My last review featured a Crimson Avenger story and in that, I mentioned how I would have liked to have seen the way that Roy Thomas had weaved The Crimson Avenger into the post-Crisis era, especially considering that Superman’s departure from the Golden Age would have made him the very first costumed hero. Well, Thomas did it in Secret Origins #5 where he gave the character not only a post-Crisis origin, but an origin altogether.

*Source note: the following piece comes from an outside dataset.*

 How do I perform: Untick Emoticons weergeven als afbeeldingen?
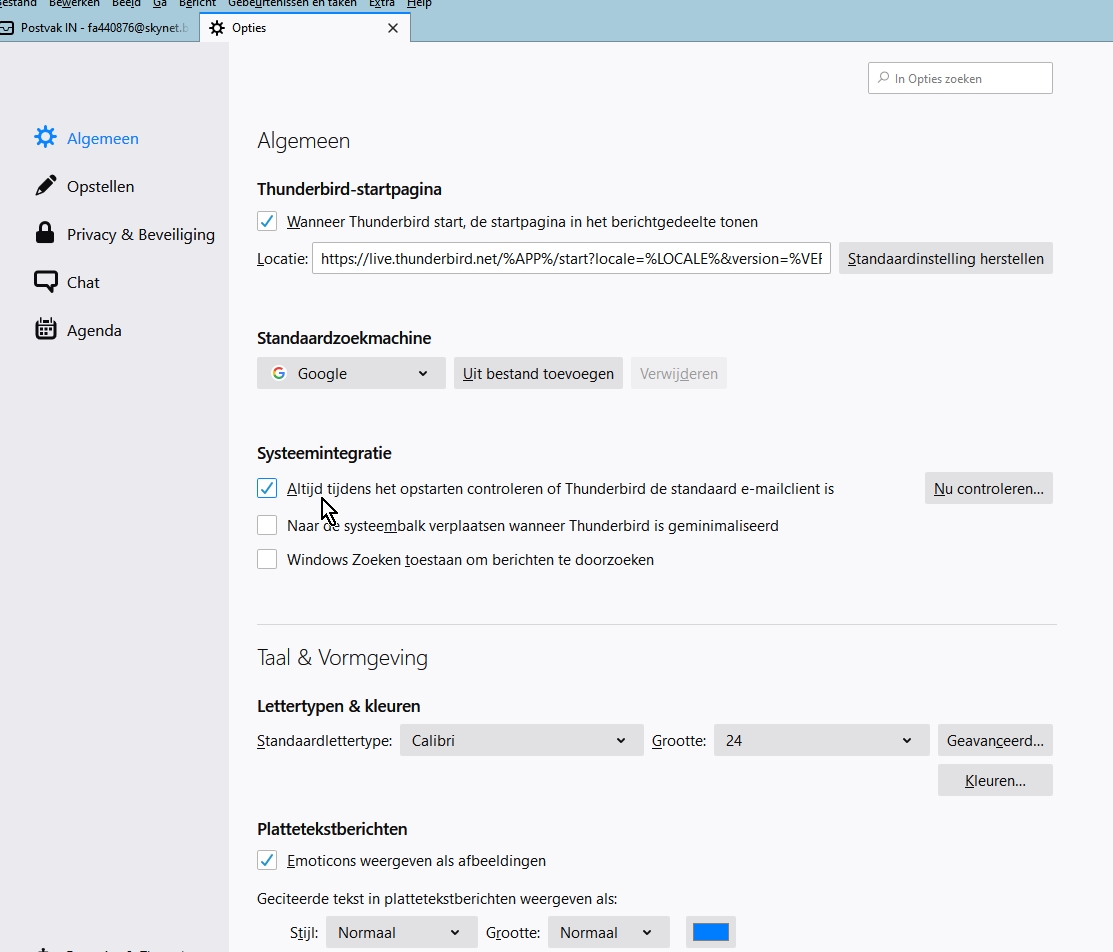tap(267, 861)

According to Thomas’ text piece in this issue’s lettercolumn, the character first appeared in Detective Comics #22 (the cover is reproduced in the issue) and never had an origin story–he was fighting crime in his first adventure and went on to keep doing that as we went through the Golden Age before he fell into obscurity. That issue came out in October 1938 and so Thomas gives us a story where newspaper publisher Lee Travis wears a crimson cape and mask to a costume party on Halloween in 1938, the same night that Orson Welles is broadcasting his famous adaptation of War of the Worlds. Crooks dressed as Martians try to rob everyone at the party and Lee is the one to eventually stop them with the help of his chauffeur, Wing.

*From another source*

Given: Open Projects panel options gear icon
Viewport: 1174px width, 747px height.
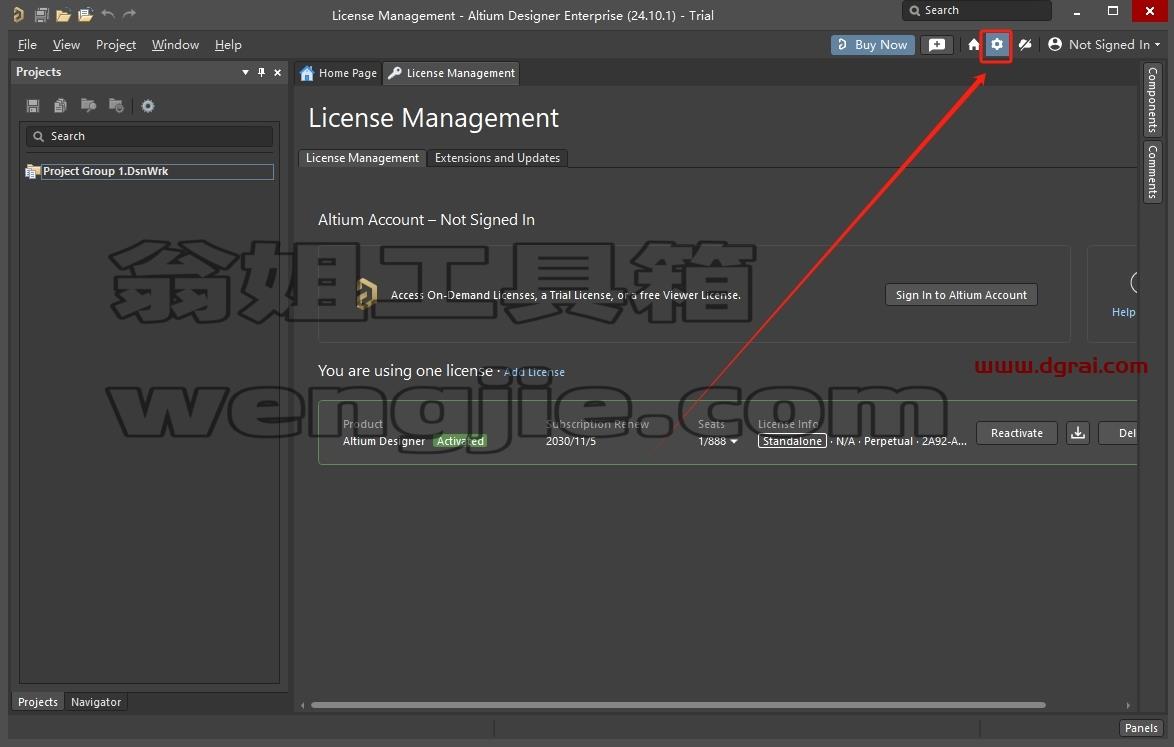Looking at the screenshot, I should (x=148, y=106).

It’s a little reminiscient of Bill Finger and Sheldon Moldoff’s story “The First Batman” from 1956’s Detective Comics #235–that’s the one where Batman’s father stops a crime at a costume party–and since Batman does take some cues from The Crimson Avenger (as well as The Shadow and The Green Hornet, something Thomas points out in his text piece), I’m sure Thomas was playing a little homage here. Plus, the “person in a Halloween costume foiling a crime and then deciding to keep doing it” is a trope that we’ll see time and again in comics, so to have it be the origin of the “first” hero is clever.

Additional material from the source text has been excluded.